■ **TEXT SHOWN**
In 2007 I sold or gave away everything I owned, and set off with the intention of backpacking round the world. These are my travel journals, originally hosted at www.scadindustries.com.


Thursday, 19 March 2009

24th of July 2007: Friends in Winnipeg

A good night's sleep, and first thing I packed up my gear and went looking for net access before my Servas visit tonight. I decided to walk up from Maryland to the public library, which turned out to be a long hot stroll of over an hour. Halfway there I stopped to sit on a shady wall and enjoy one of the best burgers of my life from the stall of the friendly and quirky Mr Mike, who, when he found out I was from England, insisted on giving me a free Dr Pepper and that I try the Canadian delicacy Squeeze Cheese; "The England-Man must try the Squeeze Cheese!"




Fortified, I carried on to the library where I found internet access but no facility to upload my photos. Before leaving again to find a net cafe (I wasn't sure how much time I had or I would have updated the blog at least, a choice I later regretted), I ran into a fellow hitcher from the US, Frank, who was on a limited visa (due to lack of funds) and visiting Canada in his school holidays. A veteran hitch-hiker, Frank had a wealth of great and fairly disturbing hitching stories, including being stabbed in a bar in Mexico after trying out a Spanish "pickup line" his friend had told him - the girl's boyfriend had been violently unamused, and Frank never found out what he'd said to her.

■ **STATED EXERCISE**
Summarize the travel journal entry in two sentences. Answer using only the travel journal entry, with no outside information.

■ **RECORD EXCERPTS**
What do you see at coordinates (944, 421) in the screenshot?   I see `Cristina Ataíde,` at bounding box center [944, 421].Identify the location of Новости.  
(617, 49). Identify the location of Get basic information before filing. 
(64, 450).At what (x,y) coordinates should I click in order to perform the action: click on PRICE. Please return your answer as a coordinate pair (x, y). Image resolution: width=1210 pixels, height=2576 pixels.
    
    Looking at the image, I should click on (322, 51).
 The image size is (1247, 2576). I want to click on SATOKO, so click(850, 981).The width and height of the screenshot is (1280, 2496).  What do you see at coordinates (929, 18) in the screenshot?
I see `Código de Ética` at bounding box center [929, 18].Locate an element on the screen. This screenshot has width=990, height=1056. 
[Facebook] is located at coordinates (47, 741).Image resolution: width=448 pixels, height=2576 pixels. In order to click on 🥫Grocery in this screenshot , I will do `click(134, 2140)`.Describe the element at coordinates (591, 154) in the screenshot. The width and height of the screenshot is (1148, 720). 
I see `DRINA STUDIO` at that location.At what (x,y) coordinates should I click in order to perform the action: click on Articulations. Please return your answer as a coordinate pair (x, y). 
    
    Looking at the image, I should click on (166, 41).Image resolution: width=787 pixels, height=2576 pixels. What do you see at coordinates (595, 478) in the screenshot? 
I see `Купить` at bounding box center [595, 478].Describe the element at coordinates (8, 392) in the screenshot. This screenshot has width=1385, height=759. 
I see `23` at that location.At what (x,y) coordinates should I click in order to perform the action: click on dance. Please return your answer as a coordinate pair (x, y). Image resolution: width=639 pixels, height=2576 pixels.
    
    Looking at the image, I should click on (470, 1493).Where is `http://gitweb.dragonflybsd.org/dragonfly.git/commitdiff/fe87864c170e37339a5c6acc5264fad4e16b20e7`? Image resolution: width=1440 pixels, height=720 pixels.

■ **COMPLETE OUTPUT**
On 24 July 2007, the writer walked over an hour from Maryland to the public library, stopping halfway for a burger from Mr Mike, who gave a free Dr Pepper and insisted on a taste of Squeeze Cheese. The library had internet access but no way to upload photos, and there the writer met Frank, a veteran US hitch-hiker whose stories included being stabbed in a Mexican bar after trying a Spanish pickup line.